Além do tráfico e, consequentemente, da constituição de dívidas seja com o governo, agentes intermediários, transportadoras seja com os fazendeiros, o que impedia o imigrante de adquirir definitivamente a terra ou prendendo-o a ela; além do isolamento e da precariedade material em que viviam, que, mais tarde, na República, viria justificar as intervenções militares nas colônias consideradas “quistos não assimiláveis” e, portanto, “ameaça à integridade nacional” ( SEYFERTH, 2011, p. 203); outro aspecto de exceção a caracterizar a política migratória brasileira é a atribuição do controle migratório à força policial, o que ocorre desde 1817, no período de Reino Unido a Portugal, mediante a Portaria de 8 de fevereiro, que “recomenda providências à Polícia acerca dos estrangeiros que entram no Reino” ( BASSANEZI et al., 2008, p. 12).
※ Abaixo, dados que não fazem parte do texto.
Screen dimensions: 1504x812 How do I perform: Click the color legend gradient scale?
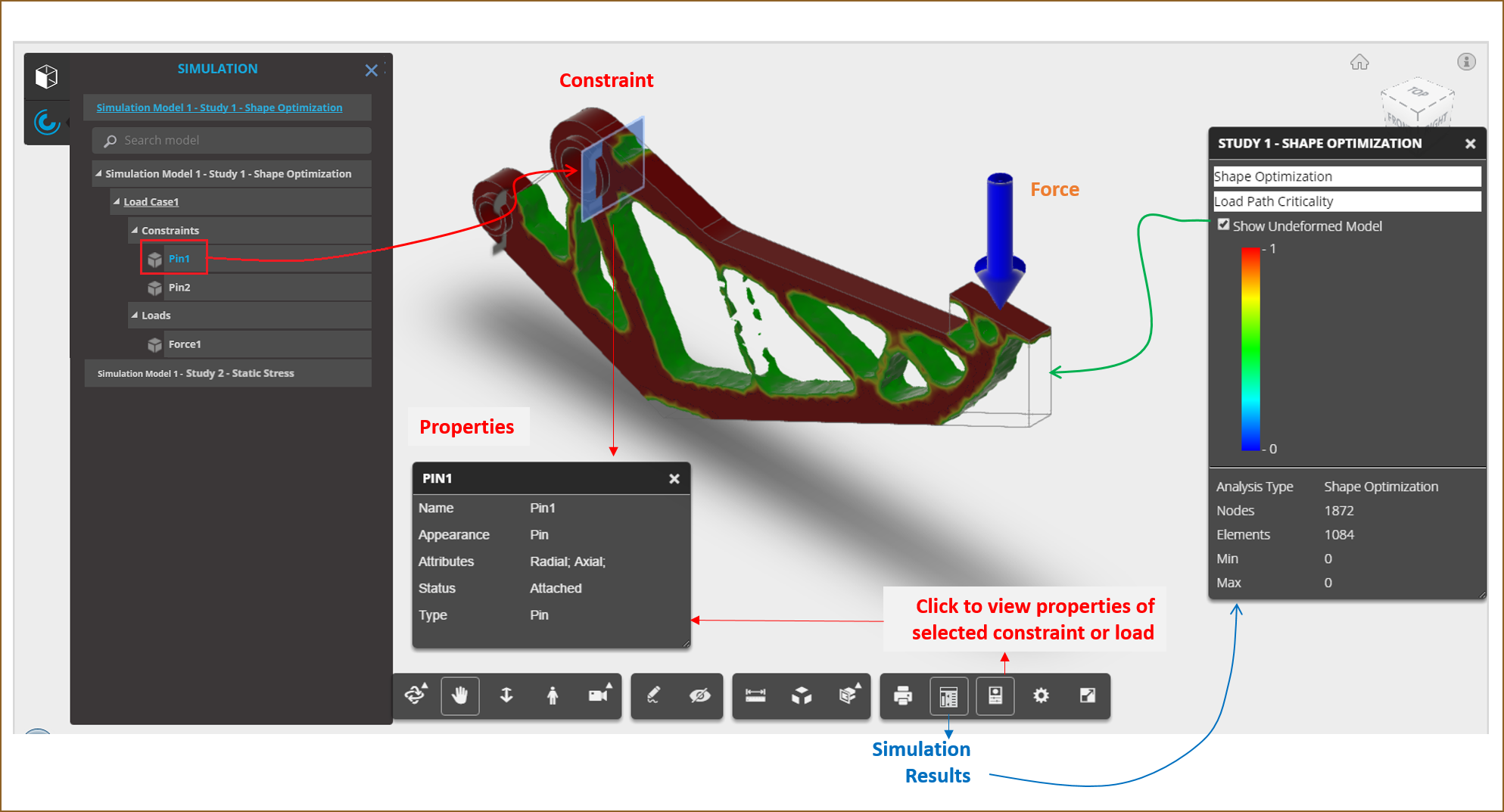[1250, 348]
Desde então, tem-se mantido, no trato com os imigrantes, essa tradição persecutória, repressiva e criminalizante, que a Lei de Migração parece não superar.

Essa tradição, que faz da imigração uma “questão de polícia”, ao considerá-la potencialmente ameaçadora à estabilidade social, à segurança e à integridade nacional, constrange, a partir do Estado Novo, o novo imigrante a uma situação de “ilegalidade” juridicamente condicionada, que o oprime psicológica e fisicamente. Quanto ao velho imigrante, às políticas de imposição do “espírito nacional”. Desde então, pelas leis brasileiras, qualquer trabalhador imigrante seria passível de prisão para efeito de deportação, ao incidir em qualquer irregularidade administrativa, ou passível de expulsão, por infração de norma penal ou de disposições especiais, nas leis migratórias e que determinam tal medida extraordinária, o que configura uma situação de permanente instabilidade e risco para o estrangeiro. 23

O fato é que não se reconhece, juridicamente, o ato de migrar como um direito fundamental da pessoa, globalmente entendido como fenômeno a ser regulado e controlado pelo Estado, que tem competência exclusiva para determinar, circunstancialmente, quais são os imigrantes “desejáveis” e os “indesejáveis”, em razão de seus interesses e da segurança nacional. Tal prerrogativa é reconhecida, inclusive, por tratados de direitos humanos. 24

Consequentemente, o trabalhador imigrante, para a ordem jurídica nacional, permanece como objeto de controle e fiscalização do Estado, ao invés de sujeito destinatário de direitos plenamente reconhecidos.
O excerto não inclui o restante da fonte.